What can we learn from this survey going forward? What are the challenges and what new year resolutions can we make for 2021 to address them? Perhaps some of the answers lie in the detail and more encouraging findings of the survey (see Young Voices Heard Picks below) and investing in the key ‘enablers’, notably in schools as part of a revived youth citizenships curriculum. There is a case for trying to match young people’s clear concern and care for their society (like the environment) with matching opportunities – and perhaps it’s time to given them even more of a stake in shaping them.
Although I fear Covid will have further restricted many of those opportunities for youth social action I’m optimistic that young people’s commitment to care will have new-found expression in creative ways to make a difference if their voices are amplified. I look forward to seeing them being rewarded and recognised by their service to date, by being given new spaces to shape, lead (and scrutinise) the continuation of meaningful social action going forward. Let’s hear their views in a youth-led revival for positive social change
‘Young Voices Heard Picks’
#Youthvoice heard: 6% of the sample aged 10-20 years-old stated that they had “been involved in Young Advisors Groups”. There are over 8.3 million in this age group (ONS 2019), suggesting that as many as 498,000 were getting their views heard in some form of youth participation. This might seem surprising but not when you take into account the high number of school/student councils and local youth councils.
#Youthvoice action: Campaigning/awareness raising activities on “something you believe in” was also up to 12% (2019) from 8% (2018) – that would suggest nearly 1 million young people were trying to influence others. (The UK Youth Parliament Make Your Mark campaign registered over 838,000 teen votes in 2019).

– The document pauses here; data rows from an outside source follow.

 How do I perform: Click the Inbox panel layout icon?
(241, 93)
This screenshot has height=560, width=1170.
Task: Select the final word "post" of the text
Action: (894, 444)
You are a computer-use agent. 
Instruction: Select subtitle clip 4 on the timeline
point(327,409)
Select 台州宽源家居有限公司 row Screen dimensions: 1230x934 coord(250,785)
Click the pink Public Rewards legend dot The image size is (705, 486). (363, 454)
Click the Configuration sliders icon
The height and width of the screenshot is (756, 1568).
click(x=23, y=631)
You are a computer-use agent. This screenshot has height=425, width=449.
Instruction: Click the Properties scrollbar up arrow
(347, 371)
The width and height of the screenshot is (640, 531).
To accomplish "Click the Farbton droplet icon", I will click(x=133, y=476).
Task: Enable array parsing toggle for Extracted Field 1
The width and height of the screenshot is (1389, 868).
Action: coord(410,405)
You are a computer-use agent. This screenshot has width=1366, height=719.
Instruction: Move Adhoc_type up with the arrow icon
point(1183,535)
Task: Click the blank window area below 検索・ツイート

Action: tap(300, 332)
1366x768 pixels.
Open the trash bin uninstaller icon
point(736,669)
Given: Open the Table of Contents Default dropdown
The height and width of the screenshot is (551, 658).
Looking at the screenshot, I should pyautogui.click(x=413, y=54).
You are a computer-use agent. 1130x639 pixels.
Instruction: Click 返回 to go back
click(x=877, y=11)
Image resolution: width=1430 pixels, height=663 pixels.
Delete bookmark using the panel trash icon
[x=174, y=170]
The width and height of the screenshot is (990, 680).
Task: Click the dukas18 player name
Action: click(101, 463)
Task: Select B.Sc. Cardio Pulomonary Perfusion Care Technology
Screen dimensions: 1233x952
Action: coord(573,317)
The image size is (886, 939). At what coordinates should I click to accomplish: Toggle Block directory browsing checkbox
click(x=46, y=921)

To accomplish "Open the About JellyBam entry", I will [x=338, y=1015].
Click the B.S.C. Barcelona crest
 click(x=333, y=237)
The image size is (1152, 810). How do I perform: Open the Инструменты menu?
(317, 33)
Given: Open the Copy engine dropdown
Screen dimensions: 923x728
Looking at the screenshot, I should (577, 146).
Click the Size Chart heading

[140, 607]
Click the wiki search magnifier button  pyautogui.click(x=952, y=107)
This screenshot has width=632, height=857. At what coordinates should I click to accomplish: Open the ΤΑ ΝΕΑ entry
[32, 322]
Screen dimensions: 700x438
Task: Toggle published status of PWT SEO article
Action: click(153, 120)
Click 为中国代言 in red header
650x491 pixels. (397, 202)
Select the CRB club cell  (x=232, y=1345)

#PowerofYouth peer support: 15% are still voluntarily mentoring, coaching or tutoring their peers. Although down on previous years – thats still an amazing 1.2 million plus youthled leading their peers.
QUESTIONS FOR 2021
Whats been the impact of Covid given that most youth social action was embedded in organisations like schools and colleges?
How do we empower more young leaders and mentors to drive youth social action in the future?